Executieve functies zijn de besturingsfuncties van de hersenen die zorgen voor controle over ons gedrag, onze gedachten en emoties. Deze functies zorgen ervoor dat we onze impulsen kunnen controleren en doelgericht kunnen handelen. Executieve functies zijn dan ook leidinggevende mentale processen die noodzakelijk zijn voor het uitvoeren van complexe vaardigheden zoals het remmen van gedrag en emoties, plannen, informatie tijdelijk opslaan om complexe handelingen te bedenken en uit te voeren, en het vermogen om je aan te passen aan een nieuwe situatie.

Bij een deel van de drukke, impulsieve en ongeconcentreerde kinderen zijn de executieve functies minder goed ontwikkeld in vergelijking met leeftijdsgenoten. Hierdoor kosten sommige dingen meer moeite, zoals het inplannen van een weektaak of het uitvoeren van instructies van een leerkracht.
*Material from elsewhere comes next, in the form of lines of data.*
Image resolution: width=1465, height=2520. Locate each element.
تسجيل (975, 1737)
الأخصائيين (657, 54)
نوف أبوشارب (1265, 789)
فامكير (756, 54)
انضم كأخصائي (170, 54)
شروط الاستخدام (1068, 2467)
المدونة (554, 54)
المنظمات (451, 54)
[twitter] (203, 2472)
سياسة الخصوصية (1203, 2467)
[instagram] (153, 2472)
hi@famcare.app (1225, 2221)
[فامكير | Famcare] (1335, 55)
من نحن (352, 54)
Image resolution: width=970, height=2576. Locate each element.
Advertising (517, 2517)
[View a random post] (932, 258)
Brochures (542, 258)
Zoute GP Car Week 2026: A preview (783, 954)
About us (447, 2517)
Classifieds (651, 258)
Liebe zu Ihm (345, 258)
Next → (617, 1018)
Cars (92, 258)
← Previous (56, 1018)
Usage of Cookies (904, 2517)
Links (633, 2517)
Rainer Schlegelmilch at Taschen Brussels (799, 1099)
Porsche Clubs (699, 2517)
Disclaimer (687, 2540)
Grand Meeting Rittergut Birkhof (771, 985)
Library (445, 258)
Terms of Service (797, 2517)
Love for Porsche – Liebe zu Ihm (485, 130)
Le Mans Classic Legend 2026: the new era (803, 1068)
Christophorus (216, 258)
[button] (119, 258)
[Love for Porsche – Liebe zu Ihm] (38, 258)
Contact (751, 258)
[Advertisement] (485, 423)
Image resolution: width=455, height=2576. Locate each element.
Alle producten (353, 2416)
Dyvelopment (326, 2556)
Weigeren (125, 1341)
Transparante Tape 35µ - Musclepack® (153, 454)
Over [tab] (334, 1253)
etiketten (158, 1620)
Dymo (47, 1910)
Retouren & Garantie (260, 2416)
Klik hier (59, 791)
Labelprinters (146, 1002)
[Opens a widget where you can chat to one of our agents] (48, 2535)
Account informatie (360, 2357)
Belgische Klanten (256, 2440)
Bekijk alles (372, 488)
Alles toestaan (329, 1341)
Als leerkracht is het daarom belangrijk om het kind hierbij extra te ondersteunen, bijvoorbeeld door een opdracht in kleinere stukjes op te delen. Door de executieve functies te ontlasten, verklein je de kans dat je leerling ongewenst gedrag vertoont. Veel structuur en heldere regels kunnen daarbij helpen.

Motivatieproblemen

Kinderen met druk, impulsief en ongeconcentreerd gedrag hebben regelmatig last van problemen in de motivatie. Grofweg zijn er twee soorten motivatieproblemen:

Allereerst vinden drukke, impulsieve en ongeconcentreerde kinderen het lastig om zichzelf te motiveren, waardoor zij bijvoorbeeld moeite hebben om aan een lastige taak te beginnen. Daarom is het belangrijk dat deze kinderen extra motivatie van buitenaf krijgen. Als leerkracht kun je extra motivatie bieden door gewenst gedrag te belonen en negatieve gevolgen te verbinden aan ongewenst gedrag.

Daarnaast verwerken drukke, impulsieve en ongeconcentreerde kinderen feedback en beloning op een andere manier. Zo reageren deze kinderen over het algemeen minder op uitgestelde beloningen dan andere kinderen, waardoor het belangrijk is dat beloningen (zoals een compliment) direct na gewenst gedrag worden gegeven. Ook hebben ze vaker een grotere beloning nodig om hetzelfde effect te bereiken als bij kinderen zonder druk en ongeconcentreerd gedrag. In Druk in de Klas wordt dan ook veel aandacht besteed aan het belonen van gewenst gedrag: het programma bevat een klassikaal beloningssysteem voor de hele klas en een individueel beloningssysteem dat voor kinderen met druk, impulsief en ongeconcentreerd gedrag kan worden gebruikt.